Dhara’s Decade of Dating: My Second Love — Indian Matchmaking
| Single to Shaadi
“I went to visit him one early Spring and everything was perfect. His friends and family liked me, and I liked them (which is equally important). He was a gentleman, he planned fun activities for us, and we got along just as well in person as we did over the phone. It felt like we had known each other for a lifetime. We continued our relationship long distance after that successful visit, making it a point to include one another in our daily lives.
I had a full course schedule, worked at the library on campus, and balanced multiple extra curricular activities; while he was studying, interning, and had law school social events all the time. Although we both led very separate and busy lives, we made it a point to make the other feel as if we were walking through our life motions together.
All was well in love-ville until a few months later, when he came to visit me.
Don’t get me wrong, my family LOVED him — what was not to love? He was an incredible guy. But, when he entered MY world, I realized how different our priorities were. Even though I wanted to find the right partner, I was nowhere near mature enough to get married. It was in my final week of undergrad and all I wanted to do was party with my friends one last time before college was over forever. I would be going on to get my Masters and then start a demanding full time job- this was my time to live. He was entering his last year of law school, and wanted to settle down and merge our paths — clearly way more mature than me.

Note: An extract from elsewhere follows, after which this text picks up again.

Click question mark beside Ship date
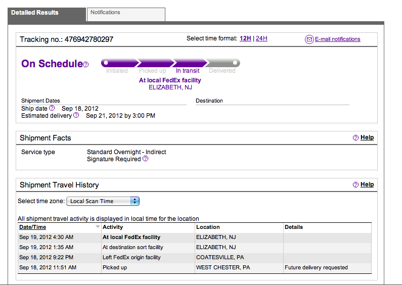402x285 pixels. tap(52, 108)
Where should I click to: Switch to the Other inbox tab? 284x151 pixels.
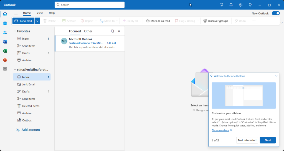[88, 31]
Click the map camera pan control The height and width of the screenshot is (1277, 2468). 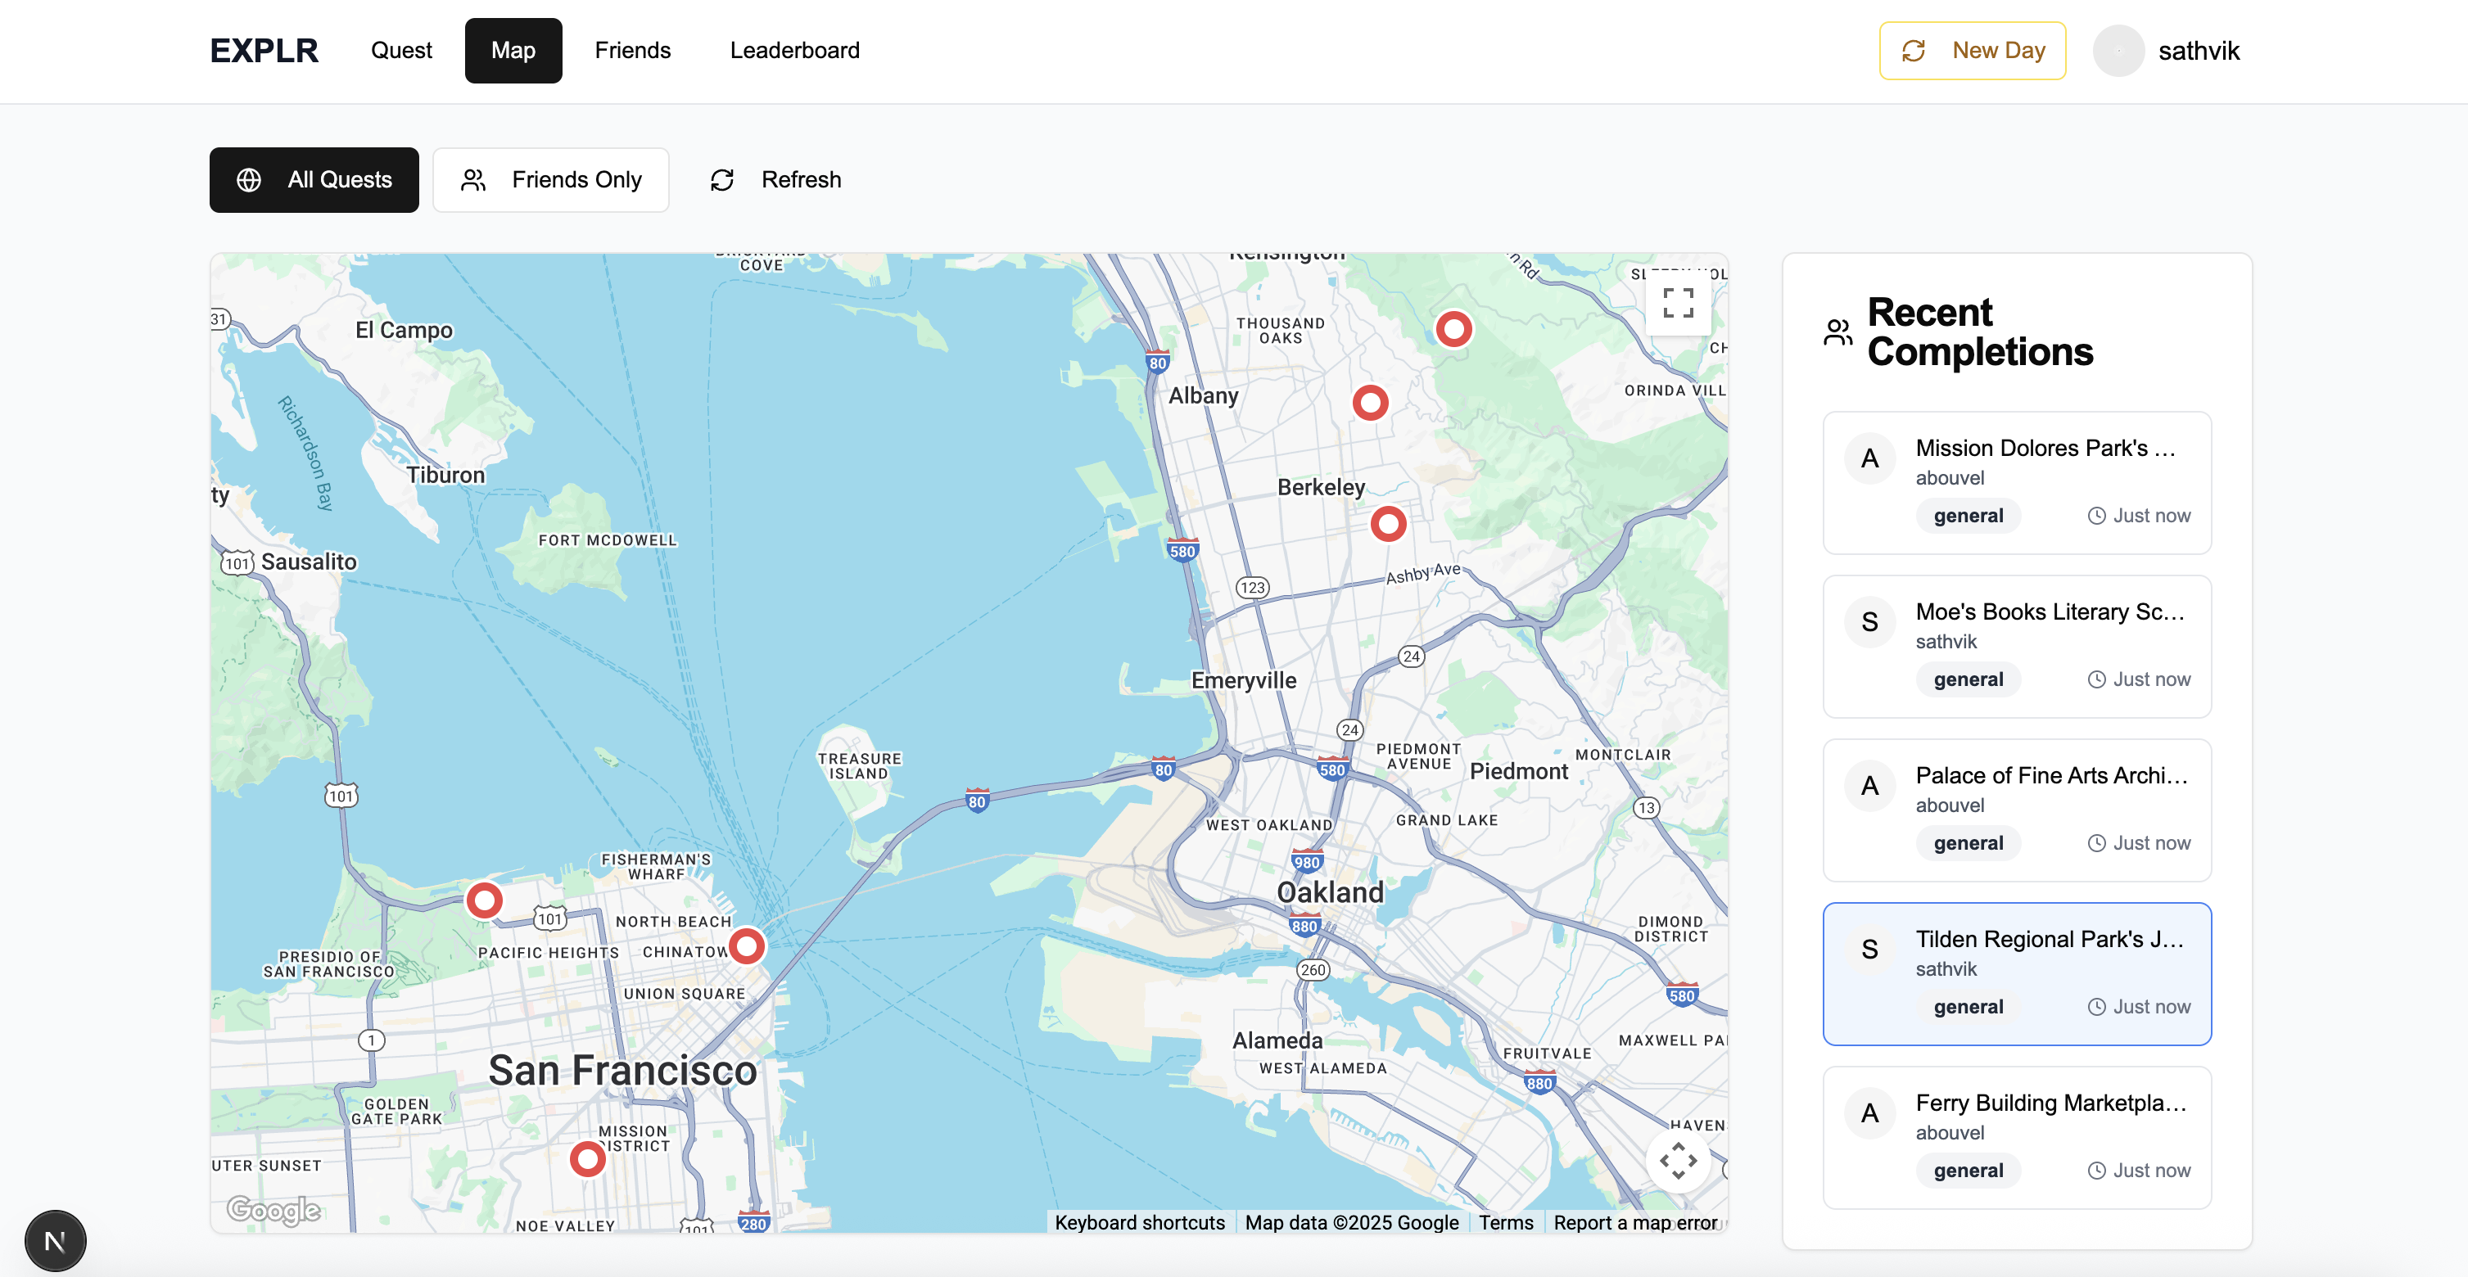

What I learned in this relationship is that timing is everything. We ultimately ended things when I realized the timing was not right and that doing long distance was not something I wanted to sign up for again. Little did I know, this was not the last time I would be doing distance in a relationship.”
Advice for Starting to Date Someone Over Long Distance
- If you are starting out your relationship with long distance off the bat, accept that this will be much more difficult than if you had built a foundation with your partner before embarking on the challenge of distance together.
- Trust is like a car: it takes a long time to build and only a second to wreck — give yourself grace and time and make giving and receiving trust a priority
- Try to plan your calendars to see each other as often as commitments will allow, and for the times you cannot see each other, prioritize involving each other in your lives. Facetime with friends/family and introduce your significant other to the world you live in so it is not a foreign place when they visit.
- Learn the names and faces of the spots and people important to your significant other and write them down if you have to — but remember them, because this will show you care and bring you closer.
- Something I would highly recommend was to make the first in-person visits fairly quickly. We had already met as I mentioned years prior, but once we took our relationship to the next level, we made it a point to visit each other again fairly soon. I would advise not to prolong this part because speaking for hours and getting to know someone with words, is very different than spending time together and learning their actions.
- People can share the best version of themselves behind technology — phone, text, email, social media, video calls. Only when you are face to face, can you truly decipher if your true colors and their true colors can create the perfect rainbow (I know that’s a super corny line, but this is an article about love, so go with it).